Lawrence afirma que rotas do narcotráfico originárias da América Latina agora estão passando pelo instável Mali, visto como um país de Estado fraco.

O mesmo vale para o tráfico de armas, com o agravante de que o armamento que pertencia ao Exército de Khadafi mudou de mãos e atravessou fronteiras.

"Muitos dos conflitos dessas fronteiras têm a ver com o controle de rotas de tráfico e o contrabando, agravados por disputas étnicas", afirma o analista do Crisis Group.

Há, ainda, mais um fator explosivo: o extremismo, que preocupa países como a Argélia. "O país é um dos que recebeu fluxos de armas contrabandeadas da Líbia e é de onde o braço da Al-Qaeda no Mali é controlado", explica Lawrence.

Tragédia humana

Os conflitos na Líbia e, em seguida, no Mali geraram grandes fluxos de refugiados a países como Níger, Mauritânia e Tunísia, provocando focos de crises humanitárias.

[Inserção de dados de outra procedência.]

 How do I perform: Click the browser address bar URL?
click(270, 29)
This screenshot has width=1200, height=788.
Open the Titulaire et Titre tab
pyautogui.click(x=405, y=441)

Ao mesmo tempo, há relatos de que milícias do sul da Líbia estariam detendo migrantes e praticando o tráfico de pessoas, aproveitando-se da sensação de "terra sem lei" vigente na região, segundo o especialista.

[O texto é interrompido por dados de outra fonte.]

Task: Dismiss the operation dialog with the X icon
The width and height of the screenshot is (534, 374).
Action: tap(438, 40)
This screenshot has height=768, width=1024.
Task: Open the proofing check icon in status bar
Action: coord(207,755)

Para agravar a situação, a região do Sahel vive uma seca aguda, despertando temores de que passe por uma das mais graves crise de fome da atualidade, segundo a ONU.

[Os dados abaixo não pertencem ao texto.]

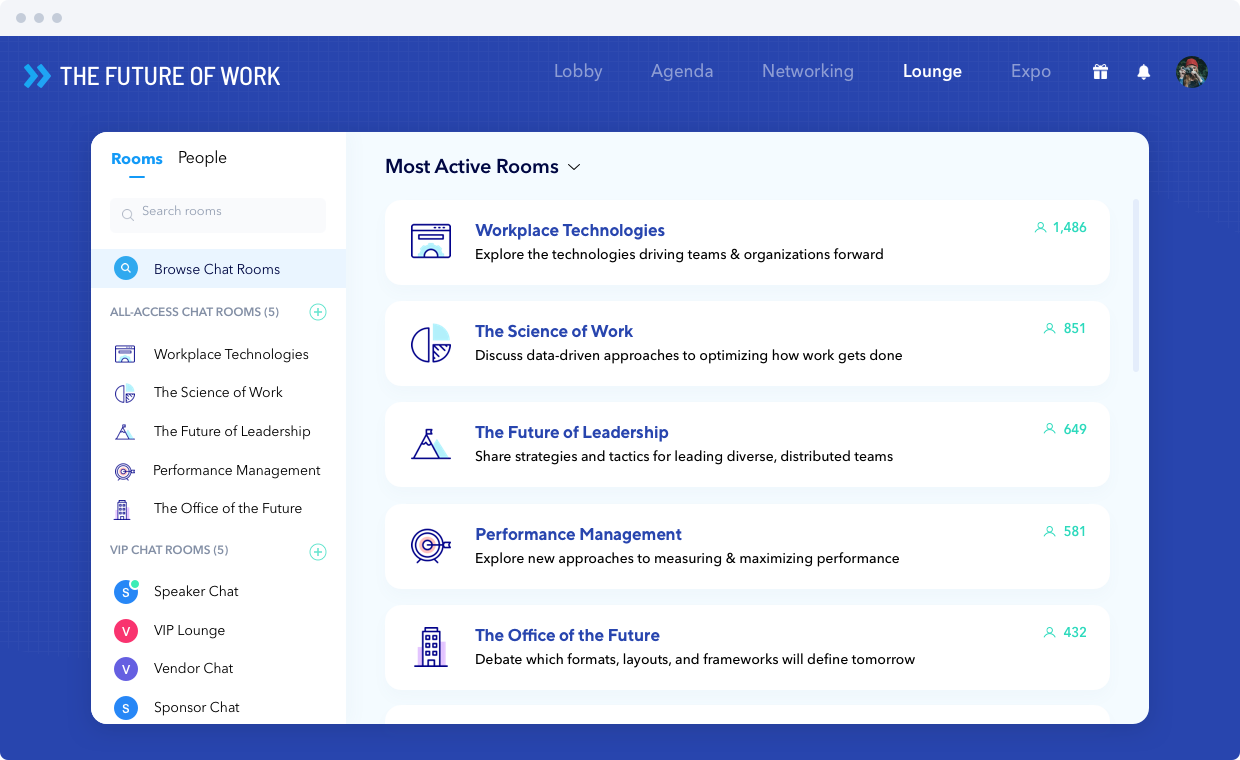Expand the Most Active Rooms dropdown
Image resolution: width=1240 pixels, height=760 pixels.
(x=574, y=167)
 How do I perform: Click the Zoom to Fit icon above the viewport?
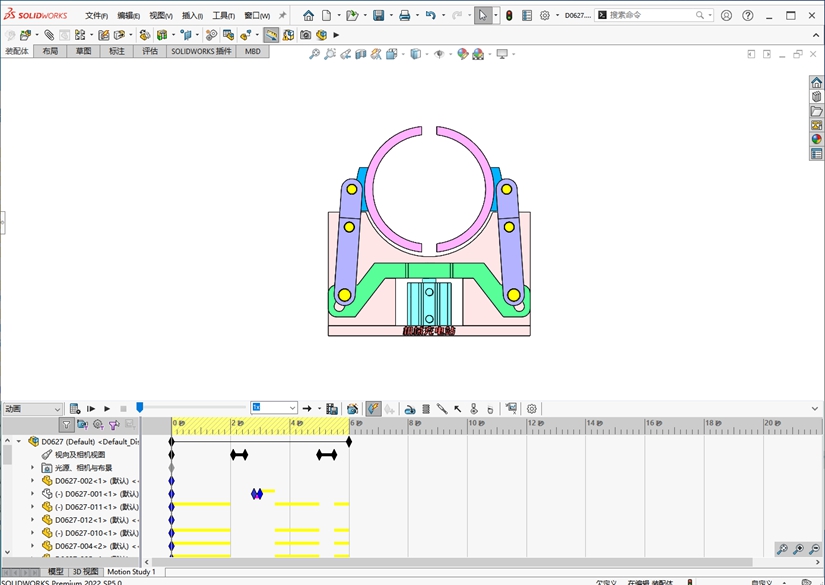click(314, 54)
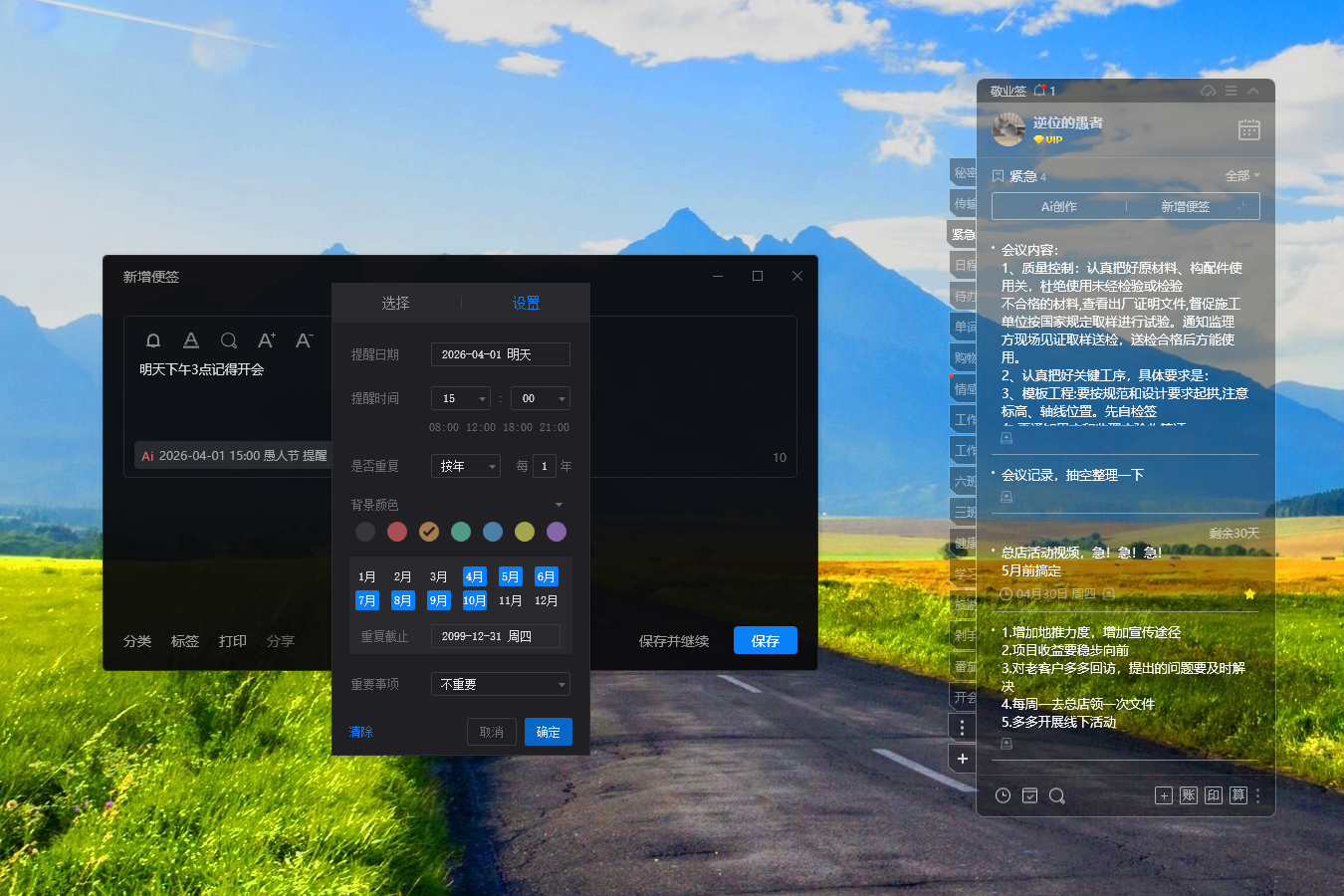Launch the 算 calculator icon
The height and width of the screenshot is (896, 1344).
[x=1238, y=795]
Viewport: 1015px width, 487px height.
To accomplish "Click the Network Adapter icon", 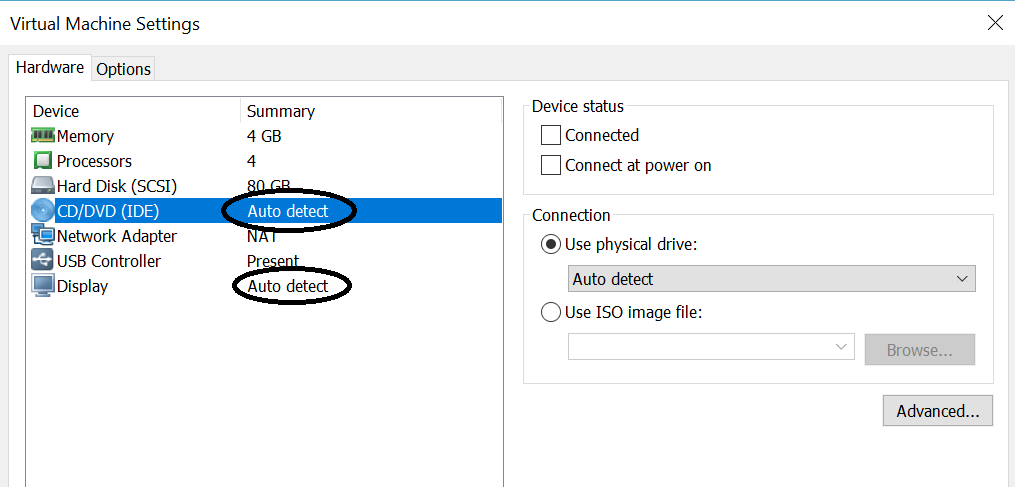I will 43,236.
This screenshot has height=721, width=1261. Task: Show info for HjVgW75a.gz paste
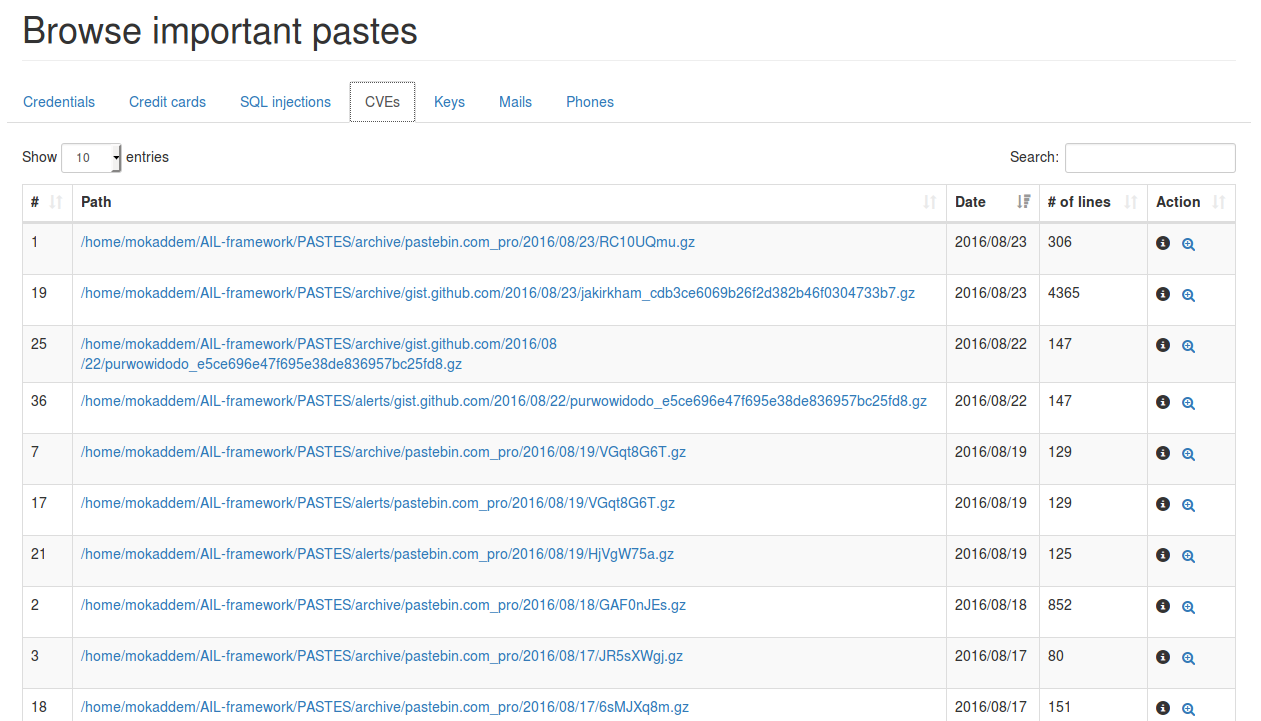coord(1163,555)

Com a instabilidade e a insegurança das fronteiras, fica mais difícil para as agências humanitárias levarem ajuda às pessoas mais carentes.

'Falsa estabilidade'

Lawrence ressalta, porém, que todos esses problemas já estavam presentes na região – "mas poucos prestavam atenção neles. O que está acontecendo agora é que as dinâmicas regionais estão mudando".

Para ele, regimes linha-dura como o de Khadafi criavam "uma falsa sensação de estabilidade".

Ele diz ainda que a pacificação da Líbia e do seu entorno virá somente após um caminho árduo: "A solução não passa por voltar à ditadura, mas sim por governos firmes e legítimos no curto prazo, e desenvolvimento no longo prazo."